As another example, it is odd that Mr. Bush defined success of the war as meeting a goal of providing a Democratic government in Iraq. Women’s rights in politics ia a hallmark of freedom and democracy when present and is a marker of oppression when not present. If not present then you do not have a representative form of democracy for all of the people of Iraq. In Iraq a church run state has been established and women do not have the right of full representation because the Church forbids it. That is not a democratic government. Thus Mr. Bush has lost another goal of representative democracy for Iraq. At the same time he has ratified his acceptance of the Iranian form of government which is where Iraq is now headed towards.

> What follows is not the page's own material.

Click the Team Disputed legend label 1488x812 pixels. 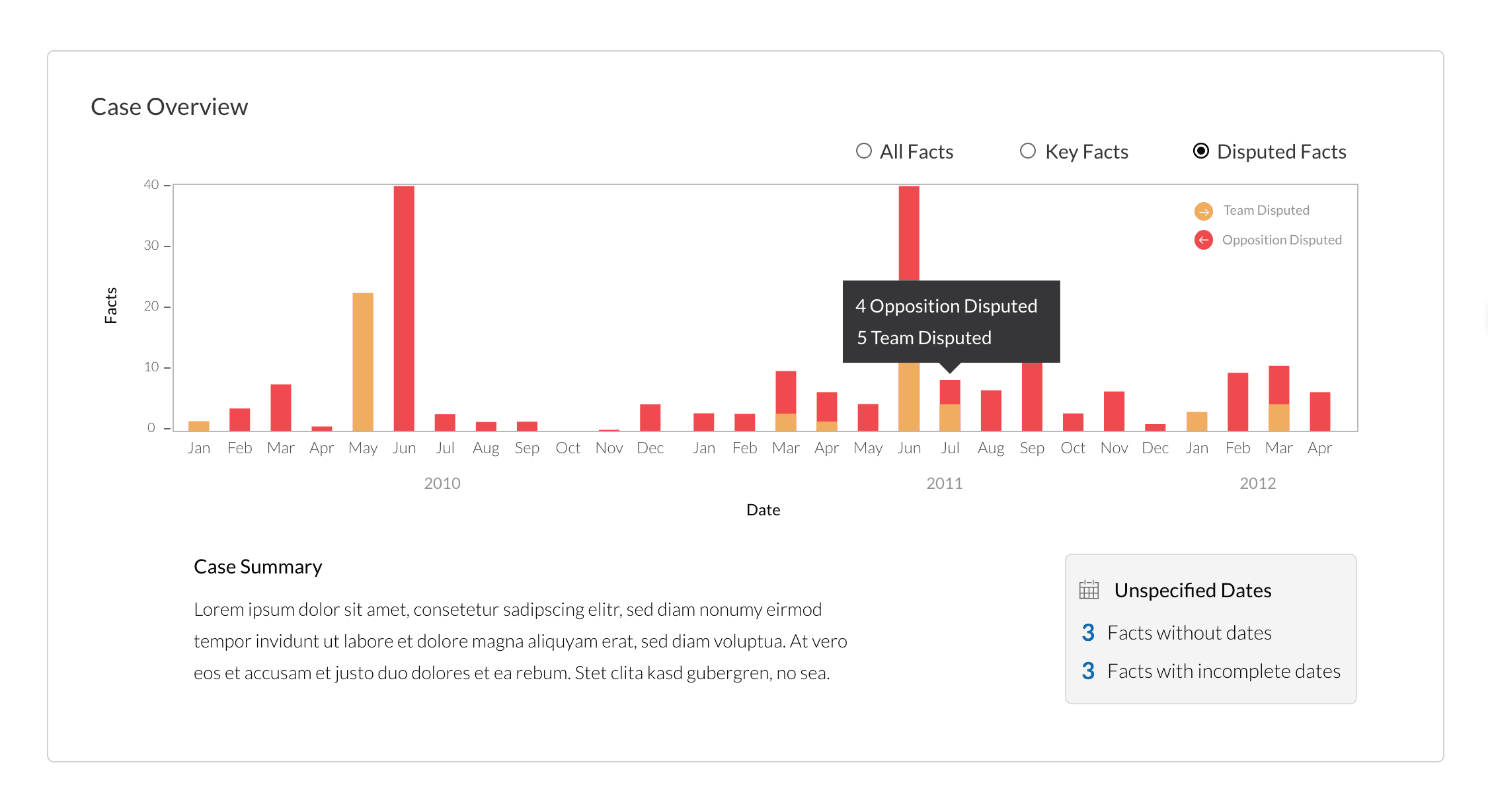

Minority rights are another hallmark of a democratic form of government yet recent deaths, shootings, reprisals, and torture of minority Sunni’s by majority Shiites is not what America should be championing as being democracy in Iraq or in the mid-east region. Mr. Bush has lost the goal of a government for “all Iraqi’s,” and because he has lost that goal a civil war is now in progress in Iraq.

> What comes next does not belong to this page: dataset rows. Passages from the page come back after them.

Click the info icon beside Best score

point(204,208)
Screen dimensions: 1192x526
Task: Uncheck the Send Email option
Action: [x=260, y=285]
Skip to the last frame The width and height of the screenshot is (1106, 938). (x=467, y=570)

That will likely explain, at least in part, Mr. Bush’s behavior towards our own U.S. Constitution where he seeks to eliminate the provisions of separation of church and state, his denigration of a woman’s right to choose, plus his Party’s unwillingness to permit minority representation. He is not that far fom accepting Islamic law as being his choice for America.
In Iraq this lack of separation of church and state is causing a civil war to erupt and also is forcing the U.S. to align itself with a particular religious faction, the Shiites. This is the antithesis of representative democracy and nation building and thus Mr. Bush has lost many of the key goals of a democratic government for Iraq already. May we thus conclude that this then is mere rhetoric on his behalf, an appeal to emotion and not to reason? I think that we can safely reach those conclusions and such the conclusion is based upon his stated goals.
We are approaching a time period where the Iraq War will exceed the time period for both the War against Japan and the Korean War. Committing our nation, our people and our resources to a war of occupation for a long period of time requires a full explanation to the citizens of our nation and to his shame that has not been forthcoming from Mr. Bush. Now finally we have something that we can begin to use as a basis for a national discussion and to determine if the war is worth fighting and what the costs will be.
Imagine spending $300 billion dollars and destroying the lives of 2,100 of American soldiers without a plan for victory. It took three years to wring a plan out of Mr. Bush and it is indeed shameful.
The Bush Administration should be ashamed that the voters of America had to demand a War Plan from his office and had to threaten to force his resignation in order to get it. This document should have been available simultaneously with the invasion of Iraq.
The 38 page plan can be read at the link below:
http://www.TheRochesterDemocrat.com/ee/IRAQ_Strategy.pdf
The real debate can now begin and a lot of hard-nosed evaluations can happen. Bush has not yet sold his plan, he has merely offered it and in that sense he has regressed to where he was before the invasion of Iraq took place. He needs to justify his War in Iraq all over again and this time without the rhetoric and fear factors of WMD. People are nearing the end of their patience on this subject.